TASK LIST:
a) Copy the passage of the crisis management commentary starting at "You would think" and ending at "Why make them?".
b) Carry on the crisis management commentary about Asiana Airlines from its last sentence.

SELECTED EXTRACT:
········

The crisis management debacle du jour is Asiana Airlines' decision to announce they will sue a television station for broadcasting a bad cultural slur/joke about their pilots who were unable to land the plane successfully at San Francisco airport.
You would think they would prefer the story go away as fast as possible, but they are keeping it alive through lack of debacle management insights.
Paula Dean did the same thing by testifying in a PC charged environment that she had used the N word and then going on one television event after another with a hillbilly headed campaign that destroyed her total franchise value.
These glaring examples of the consequences of winging it with inexperienced situation insight resources should be business school case studies in why professional crisis management should be called at the very first moment when a major problem can be spotted looming on the horizon.
You can't stuff this material back into the horse once the big initial mistakes have been so publicly made. Why make them?
Is the senior management of Asiana Airlines simply so arrogant that they believe the world owes them a duty to pretend they are thoroughly training their pilots? Can anyone be that out of touch?
Did the crash in Buffalo New York two years ago not teach everyone in the airline industry some lessons about arrogance and hysterical PR blindness?
The Internet has cured everyone of the disease of respecting the inept. While your employees (or rather some of them) may not go on the Internet with exposure information and tasteless jokes about your situation, the public at large can now do so with anonymity.

········

SUPPLIED RECORDS:
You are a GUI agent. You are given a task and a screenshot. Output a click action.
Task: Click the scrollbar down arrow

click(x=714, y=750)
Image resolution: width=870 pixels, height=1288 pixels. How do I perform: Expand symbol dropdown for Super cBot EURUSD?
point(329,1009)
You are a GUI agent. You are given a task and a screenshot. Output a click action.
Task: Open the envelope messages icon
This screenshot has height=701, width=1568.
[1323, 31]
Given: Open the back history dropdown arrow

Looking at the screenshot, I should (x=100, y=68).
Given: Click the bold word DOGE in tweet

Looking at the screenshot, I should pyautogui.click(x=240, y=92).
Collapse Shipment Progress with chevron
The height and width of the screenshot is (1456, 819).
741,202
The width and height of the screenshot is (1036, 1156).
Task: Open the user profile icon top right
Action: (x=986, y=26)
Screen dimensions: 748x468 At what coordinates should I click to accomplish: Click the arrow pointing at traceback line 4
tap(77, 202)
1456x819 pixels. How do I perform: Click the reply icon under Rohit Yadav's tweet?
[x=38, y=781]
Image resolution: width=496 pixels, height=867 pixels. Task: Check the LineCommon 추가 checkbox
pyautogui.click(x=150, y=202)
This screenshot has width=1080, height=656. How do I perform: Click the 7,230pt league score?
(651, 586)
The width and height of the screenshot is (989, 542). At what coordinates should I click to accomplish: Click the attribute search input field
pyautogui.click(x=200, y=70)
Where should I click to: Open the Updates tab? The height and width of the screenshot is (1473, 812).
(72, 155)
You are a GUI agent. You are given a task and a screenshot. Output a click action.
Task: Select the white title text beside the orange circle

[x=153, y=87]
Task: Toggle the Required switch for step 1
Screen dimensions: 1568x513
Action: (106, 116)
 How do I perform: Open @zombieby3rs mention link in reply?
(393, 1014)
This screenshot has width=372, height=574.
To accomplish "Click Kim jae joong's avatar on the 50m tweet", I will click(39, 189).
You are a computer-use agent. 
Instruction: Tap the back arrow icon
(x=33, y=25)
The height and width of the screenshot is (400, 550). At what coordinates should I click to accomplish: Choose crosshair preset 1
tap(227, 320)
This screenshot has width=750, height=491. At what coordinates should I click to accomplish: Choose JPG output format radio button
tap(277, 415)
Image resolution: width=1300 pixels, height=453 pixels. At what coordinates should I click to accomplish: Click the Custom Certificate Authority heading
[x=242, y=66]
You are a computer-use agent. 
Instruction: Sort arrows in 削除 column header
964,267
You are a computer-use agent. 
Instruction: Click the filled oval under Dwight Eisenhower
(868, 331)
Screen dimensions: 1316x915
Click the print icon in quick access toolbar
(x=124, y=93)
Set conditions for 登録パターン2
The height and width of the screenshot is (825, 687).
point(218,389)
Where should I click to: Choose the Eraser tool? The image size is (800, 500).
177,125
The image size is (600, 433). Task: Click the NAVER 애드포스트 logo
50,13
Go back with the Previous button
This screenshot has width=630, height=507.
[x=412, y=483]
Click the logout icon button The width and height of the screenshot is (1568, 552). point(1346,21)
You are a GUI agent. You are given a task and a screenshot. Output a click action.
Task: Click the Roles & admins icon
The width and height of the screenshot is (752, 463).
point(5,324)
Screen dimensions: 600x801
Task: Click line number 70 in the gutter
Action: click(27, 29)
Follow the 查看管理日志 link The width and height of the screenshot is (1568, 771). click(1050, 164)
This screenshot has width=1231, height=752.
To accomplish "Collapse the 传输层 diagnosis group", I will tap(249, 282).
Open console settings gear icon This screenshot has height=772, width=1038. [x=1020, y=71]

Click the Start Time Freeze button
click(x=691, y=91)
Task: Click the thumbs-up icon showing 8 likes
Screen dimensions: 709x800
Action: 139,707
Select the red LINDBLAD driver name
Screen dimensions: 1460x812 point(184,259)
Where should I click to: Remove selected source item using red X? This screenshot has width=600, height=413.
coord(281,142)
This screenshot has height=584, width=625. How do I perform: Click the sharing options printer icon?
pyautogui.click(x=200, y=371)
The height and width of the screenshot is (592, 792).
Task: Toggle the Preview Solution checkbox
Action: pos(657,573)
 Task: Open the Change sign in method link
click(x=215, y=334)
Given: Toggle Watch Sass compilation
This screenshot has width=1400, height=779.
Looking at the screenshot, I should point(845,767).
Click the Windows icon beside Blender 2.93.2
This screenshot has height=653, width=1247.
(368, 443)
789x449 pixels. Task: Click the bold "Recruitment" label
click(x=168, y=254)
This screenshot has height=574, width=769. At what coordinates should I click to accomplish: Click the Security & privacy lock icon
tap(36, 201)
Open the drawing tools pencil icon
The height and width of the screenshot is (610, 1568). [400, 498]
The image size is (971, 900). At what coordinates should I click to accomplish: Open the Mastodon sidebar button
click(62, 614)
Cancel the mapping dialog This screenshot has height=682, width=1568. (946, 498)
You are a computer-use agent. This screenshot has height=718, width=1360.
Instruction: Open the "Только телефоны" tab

········

ANSWER SECTION:
a)
You would think they would prefer the story go away as fast as possible, but they are keeping it alive through lack of debacle management insights.
Paula Dean did the same thing by testifying in a PC charged environment that she had used the N word and then going on one television event after another with a hillbilly headed campaign that destroyed her total franchise value.
These glaring examples of the consequences of winging it with inexperienced situation insight resources should be business school case studies in why professional crisis management should be called at the very first moment when a major problem can be spotted looming on the horizon.
You can't stuff this material back into the horse once the big initial mistakes have been so publicly made. Why make them?

b)
Reacting with indignant rage is the worst thing anyone can do. There is no difference between Asiana suing the television station and Paula Dean saying "I is what I is".
Who will be the next to fail to finesse an extremely bad situation?
It doesn't have to be that way.
Tamerlane group's purpose is to prevent you from shooting yourself in the foot when you see a bad event threaten to develop. Our focused expertise in crisis management can prevent these situations from developing if we are called before someone makes self-humiliating public statements/files absurd lawsuits.
Richard is correct that quick and proper attention to PR matter is the right thing to do.
However a quick reaction without thought and care will likely make the situation worse, longer lasting and may be even fatal.
When people are angry and hurt, they have to hand off the responsibility for responding to the public to a third party.
I agree with Michael that a third party should respond. However, that third party should not be the attorney for the company.